**SOURCE:**
+++++

Light Puzzle

[Towlie]

Light behaves almost exactly like any other wave (with speed c) unless the relative velocity of the emitter and receiver is close to c - in which case you must take time dilation etc. into account.

Not according to nathan, unless you regard half of c as being "close to c."

Who's right?

 

[sol invictus]

Not according to nathan, unless you regard half of c as being "close to c."

Who's right?

Both of us, because c/2 is indeed "close to c". The corrections are of order (v/c)^2. That means one expects corrections that will be (v/c)^2 times a number of order 1 (like 2, or 1/2). if v=c/2, (v/c)^2 is .25 (i.e. one can expect a correction around 25%, or 10%, or 50% - but not .001% or 99.9%).

Remember that c/2 is an extremely high speed: 150,000 km/second. For objects moving at human-scale speeds the corrections due to time dilation etc. are tiny, and the standard Doppler effect is the dominant contribution.

 

[ynot]

Ignore time dilation and length contraction for now.

Emitter is moving towards a stationary receiver at speed v. Emitter emits a light pulse once per second, which moves towards the receiver at speed c. Receiver receives pulses more often than once per second, because the emitter moves towards the receiver between each pulse emission. It receives them with frequency (1/second)(1+v/c).

Receiver is moving with speed v towards a stationary emitter. Emitter emits a light pulse once per second, which moves towards the receiver at speed c. Receiver receives pulses more often than once per second, because the receiver moves towards the emitter between each pulse reception. It receives them with frequency (1/second)(1+v/c).

That is the standard Doppler effect up to terms of size (v/c)^2. You'd get exactly the same result for sound, except with c replaced with s (the speed of sound), again up to terms of size (v/s)^2.

Light behaves almost exactly like any other wave (with speed c) unless the relative velocity of the emitter and receiver is close to c - in which case you must take time dilation etc. into account.

+++++

**TASK STATEMENT:**
Rewrite the portion of the light puzzle thread above between "Remember that c/2" and "the dominant contribution.", inclusive, changing "tiny" to "negligible".

+++++

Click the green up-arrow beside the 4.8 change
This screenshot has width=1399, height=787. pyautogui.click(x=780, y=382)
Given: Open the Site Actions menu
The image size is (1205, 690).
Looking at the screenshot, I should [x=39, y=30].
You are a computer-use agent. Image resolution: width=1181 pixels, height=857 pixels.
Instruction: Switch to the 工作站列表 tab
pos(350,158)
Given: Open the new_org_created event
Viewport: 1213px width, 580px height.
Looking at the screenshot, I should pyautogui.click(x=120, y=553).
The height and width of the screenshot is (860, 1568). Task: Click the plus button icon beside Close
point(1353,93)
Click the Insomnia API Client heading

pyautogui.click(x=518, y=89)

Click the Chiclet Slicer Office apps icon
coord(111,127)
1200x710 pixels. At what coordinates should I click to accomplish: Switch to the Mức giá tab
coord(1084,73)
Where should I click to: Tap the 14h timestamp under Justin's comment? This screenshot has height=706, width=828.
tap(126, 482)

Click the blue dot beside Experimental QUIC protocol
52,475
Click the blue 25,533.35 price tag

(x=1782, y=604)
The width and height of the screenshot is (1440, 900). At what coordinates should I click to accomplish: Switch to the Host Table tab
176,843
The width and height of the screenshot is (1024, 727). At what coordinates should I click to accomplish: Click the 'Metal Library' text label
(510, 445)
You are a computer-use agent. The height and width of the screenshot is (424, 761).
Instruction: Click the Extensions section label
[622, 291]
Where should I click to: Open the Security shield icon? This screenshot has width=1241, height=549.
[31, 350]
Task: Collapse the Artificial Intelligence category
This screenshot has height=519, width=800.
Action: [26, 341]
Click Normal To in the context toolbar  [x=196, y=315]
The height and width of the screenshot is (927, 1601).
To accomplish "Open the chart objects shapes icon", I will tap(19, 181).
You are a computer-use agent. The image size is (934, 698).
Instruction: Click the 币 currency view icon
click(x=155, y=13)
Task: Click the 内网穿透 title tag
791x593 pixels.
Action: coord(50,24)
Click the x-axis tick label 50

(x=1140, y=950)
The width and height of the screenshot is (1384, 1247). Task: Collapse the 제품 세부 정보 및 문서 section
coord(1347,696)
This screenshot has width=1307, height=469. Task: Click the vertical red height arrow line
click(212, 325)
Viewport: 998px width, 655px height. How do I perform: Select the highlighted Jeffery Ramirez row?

+++++

**SOLVED EXERCISE:**
Remember that c/2 is an extremely high speed: 150,000 km/second. For objects moving at human-scale speeds the corrections due to time dilation etc. are negligible, and the standard Doppler effect is the dominant contribution.